For one, all USN horizontal surfaces are a different color than verticals. During much of WWII, that was a dark blue color, and wooden decks were stained a version of that color. Even Measure 21, overall blue had darker decks than sides.
If this to be a post-war paint job, then she should have 96" tall shaded hull numbers, not the 36" unshaded war-time numerals. She ought to have draft markings, as well. But, this could be modified to Measure 22, which would be a good end-of-war paint scheme (and one for which reference materials abound, see: http://www.history.navy.mil/photos/images/i05000/i05560.jpg
To keep the wooden decks wooden, the choice would be as she is now, a museum ship, but, she'd have significantly different weathering, too. (Not like the weathering that occurs with 1800 hands on board, with what was probably a six-division Deck Department to keep the ship in paint and the like). Or, render her as on her maiden voyage, see the photo linked below.

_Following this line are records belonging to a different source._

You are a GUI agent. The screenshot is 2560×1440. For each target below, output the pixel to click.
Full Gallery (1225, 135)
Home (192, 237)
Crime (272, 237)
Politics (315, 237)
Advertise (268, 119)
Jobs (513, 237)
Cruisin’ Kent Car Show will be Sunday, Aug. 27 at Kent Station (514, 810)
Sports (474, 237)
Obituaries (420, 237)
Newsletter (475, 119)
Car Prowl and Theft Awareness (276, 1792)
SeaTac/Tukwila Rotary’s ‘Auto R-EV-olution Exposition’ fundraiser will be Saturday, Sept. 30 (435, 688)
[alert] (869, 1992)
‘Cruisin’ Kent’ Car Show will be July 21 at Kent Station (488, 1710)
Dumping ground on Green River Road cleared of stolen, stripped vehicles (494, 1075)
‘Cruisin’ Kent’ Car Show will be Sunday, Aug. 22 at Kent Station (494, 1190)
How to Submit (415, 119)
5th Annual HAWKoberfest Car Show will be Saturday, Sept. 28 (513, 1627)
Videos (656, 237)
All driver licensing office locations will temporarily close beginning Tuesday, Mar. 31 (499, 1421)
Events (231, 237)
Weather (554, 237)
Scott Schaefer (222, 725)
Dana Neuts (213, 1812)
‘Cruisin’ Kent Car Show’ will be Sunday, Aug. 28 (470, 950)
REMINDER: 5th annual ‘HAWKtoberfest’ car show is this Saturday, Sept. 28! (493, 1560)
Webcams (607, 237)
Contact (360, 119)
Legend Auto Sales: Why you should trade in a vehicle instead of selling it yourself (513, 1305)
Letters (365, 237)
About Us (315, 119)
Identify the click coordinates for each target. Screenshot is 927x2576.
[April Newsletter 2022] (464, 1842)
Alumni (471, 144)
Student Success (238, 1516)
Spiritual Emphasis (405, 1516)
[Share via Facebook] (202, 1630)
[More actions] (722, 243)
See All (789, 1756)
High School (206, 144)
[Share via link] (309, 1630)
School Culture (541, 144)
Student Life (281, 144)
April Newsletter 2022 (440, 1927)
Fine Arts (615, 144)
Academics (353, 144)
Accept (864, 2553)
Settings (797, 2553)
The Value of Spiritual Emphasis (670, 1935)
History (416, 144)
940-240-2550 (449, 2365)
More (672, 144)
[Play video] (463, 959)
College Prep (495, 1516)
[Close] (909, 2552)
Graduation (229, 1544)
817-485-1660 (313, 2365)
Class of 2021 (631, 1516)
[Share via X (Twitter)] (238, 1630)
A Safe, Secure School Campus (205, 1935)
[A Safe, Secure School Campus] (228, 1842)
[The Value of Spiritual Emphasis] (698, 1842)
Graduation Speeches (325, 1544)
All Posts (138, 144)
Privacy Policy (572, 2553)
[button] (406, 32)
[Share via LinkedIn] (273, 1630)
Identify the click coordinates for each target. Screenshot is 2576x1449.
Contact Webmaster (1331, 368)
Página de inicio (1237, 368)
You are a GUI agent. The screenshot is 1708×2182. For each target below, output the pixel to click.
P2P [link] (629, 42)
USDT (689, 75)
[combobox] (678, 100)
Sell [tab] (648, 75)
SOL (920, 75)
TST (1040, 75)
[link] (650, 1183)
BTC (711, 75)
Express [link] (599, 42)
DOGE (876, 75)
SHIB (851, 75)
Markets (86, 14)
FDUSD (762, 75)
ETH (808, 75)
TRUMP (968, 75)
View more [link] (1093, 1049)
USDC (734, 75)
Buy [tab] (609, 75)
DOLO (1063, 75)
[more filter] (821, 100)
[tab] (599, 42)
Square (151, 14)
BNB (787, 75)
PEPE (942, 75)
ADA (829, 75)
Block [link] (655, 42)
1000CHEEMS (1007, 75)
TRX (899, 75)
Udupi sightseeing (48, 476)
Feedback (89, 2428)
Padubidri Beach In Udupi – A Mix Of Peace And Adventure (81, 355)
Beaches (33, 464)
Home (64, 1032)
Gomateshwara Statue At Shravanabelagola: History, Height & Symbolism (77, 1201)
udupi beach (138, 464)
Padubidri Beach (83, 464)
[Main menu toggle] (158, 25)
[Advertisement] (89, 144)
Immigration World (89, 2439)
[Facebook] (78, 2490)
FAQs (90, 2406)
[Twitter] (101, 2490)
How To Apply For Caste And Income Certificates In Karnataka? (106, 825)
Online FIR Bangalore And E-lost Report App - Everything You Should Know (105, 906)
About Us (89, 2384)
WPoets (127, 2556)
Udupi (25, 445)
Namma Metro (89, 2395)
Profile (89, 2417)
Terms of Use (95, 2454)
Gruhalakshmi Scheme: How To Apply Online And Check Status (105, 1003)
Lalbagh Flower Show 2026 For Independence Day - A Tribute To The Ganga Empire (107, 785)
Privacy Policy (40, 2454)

The paravanes stowed just behind the breakwater ought to be a flat red, or a half-red, half-grey, with the other paravane half green-half grey. The capstans have bronze bodies, too. This is a missed oppertunity for color on otherwise bland vessels. Ought to be non-skid to protect the decks from the anchor chain, too. See: http://www.history.navy.mil/photos/images/k13000/k13971.jpg
She needs either a flagstaff aft, or the jackstaff folded and secured--not half-and half. The Colors flown from the aft flagstaff will want to be larger than what is flying at the mast, too.